Former Comets Coach Travis Green to Join Devils Organization
The former coach of the Utica Comets who went on to serve as head coach of the Vancouver Canucks is moving back into the organization.
According to Sportsnet's Elliott Friedman, Travis Green is joining the New Jersey Devils organization as an assistant coach. Green will fill the vacancy that was left void after assistant Andrew Brunette became the head coach at Nashville.
There had been rumors that Green would land with the Maple Leafs. The former Comets coach was let go by Vancouver during an organization overhaul back in 2021.
Green was the Utica Comets first head coach during the inaugural 2013-14 season and he was absolutely ready for it, according to an interview he did with Don Laible.
"I was ready for it," Green told Laible of his being named the Comets' first coach for the 2013-14 season. " We (Comets) didn't get off to the the kind of start we hoped for, but by the second half of the season the team was dominant."
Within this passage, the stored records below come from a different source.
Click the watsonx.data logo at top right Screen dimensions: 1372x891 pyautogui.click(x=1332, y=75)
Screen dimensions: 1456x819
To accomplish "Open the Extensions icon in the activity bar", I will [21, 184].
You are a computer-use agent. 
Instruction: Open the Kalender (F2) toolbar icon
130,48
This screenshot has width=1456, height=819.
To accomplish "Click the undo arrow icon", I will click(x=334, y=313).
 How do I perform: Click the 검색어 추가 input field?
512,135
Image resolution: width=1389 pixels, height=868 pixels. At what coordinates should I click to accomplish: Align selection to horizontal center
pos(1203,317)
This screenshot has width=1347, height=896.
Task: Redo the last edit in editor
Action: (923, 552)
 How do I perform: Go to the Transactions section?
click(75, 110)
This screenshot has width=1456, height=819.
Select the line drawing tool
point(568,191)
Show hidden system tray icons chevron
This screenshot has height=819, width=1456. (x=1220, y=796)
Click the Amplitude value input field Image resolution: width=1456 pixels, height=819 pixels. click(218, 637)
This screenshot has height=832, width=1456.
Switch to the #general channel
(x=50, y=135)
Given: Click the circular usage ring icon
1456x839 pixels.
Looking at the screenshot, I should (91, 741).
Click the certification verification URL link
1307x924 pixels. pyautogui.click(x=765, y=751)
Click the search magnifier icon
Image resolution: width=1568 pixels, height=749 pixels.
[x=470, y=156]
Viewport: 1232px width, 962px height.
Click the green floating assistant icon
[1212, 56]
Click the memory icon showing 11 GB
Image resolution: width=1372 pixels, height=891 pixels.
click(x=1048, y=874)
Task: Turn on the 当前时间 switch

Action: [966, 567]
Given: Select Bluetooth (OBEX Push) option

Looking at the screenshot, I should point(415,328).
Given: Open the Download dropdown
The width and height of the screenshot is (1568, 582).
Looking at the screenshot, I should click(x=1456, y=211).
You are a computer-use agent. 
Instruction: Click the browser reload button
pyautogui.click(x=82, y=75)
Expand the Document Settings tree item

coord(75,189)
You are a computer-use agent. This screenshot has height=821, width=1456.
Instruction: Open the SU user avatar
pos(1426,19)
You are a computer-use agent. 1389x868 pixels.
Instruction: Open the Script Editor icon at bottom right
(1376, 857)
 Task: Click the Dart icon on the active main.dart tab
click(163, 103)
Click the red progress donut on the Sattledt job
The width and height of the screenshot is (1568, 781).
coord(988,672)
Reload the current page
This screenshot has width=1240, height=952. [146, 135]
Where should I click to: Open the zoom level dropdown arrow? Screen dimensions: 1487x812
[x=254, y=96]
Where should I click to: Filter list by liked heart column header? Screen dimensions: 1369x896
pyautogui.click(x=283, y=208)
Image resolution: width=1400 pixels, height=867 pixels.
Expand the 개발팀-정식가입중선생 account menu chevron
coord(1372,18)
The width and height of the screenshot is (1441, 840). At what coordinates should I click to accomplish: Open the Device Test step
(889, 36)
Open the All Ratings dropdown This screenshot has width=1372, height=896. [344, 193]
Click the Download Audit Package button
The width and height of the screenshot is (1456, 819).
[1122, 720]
READ THE COMPLETE ARTICLE WITH TRAVIS GREEN BY DON LAIBLE HERE
Green started his professional career when he was the 23rd draft pick by the New York Islanders in 1989, according to Wikipedia. "He played 857 career games, scoring 182 goals and 249 assists for 431 points. His best season statistically was the 1995–96 season, when he scored 25 goals and 45 assists for 70 points in only 69 games. On June 30, 2006, the final year of his contract with the Boston Bruins was bought out. On August 10, 2006, he was signed by the Anaheim Ducks, the team he had previously played for from 1998 to 1999. However, he played only seven games in his return to the Ducks, before being claimed on waivers by another former team, the Toronto Maple Leafs, in January 2007," according to Wikipedia.
Green's playing career came to an end in 2008, at which time he started coaching with the Portland Winterhawks of the Western Hockey League. He acme Portland's head coach during the 2012-13 season and later that year was hired as the head coach of the Utica Comets, Vancouver's top farm team. In 2017, he was named head coach of the Canucks.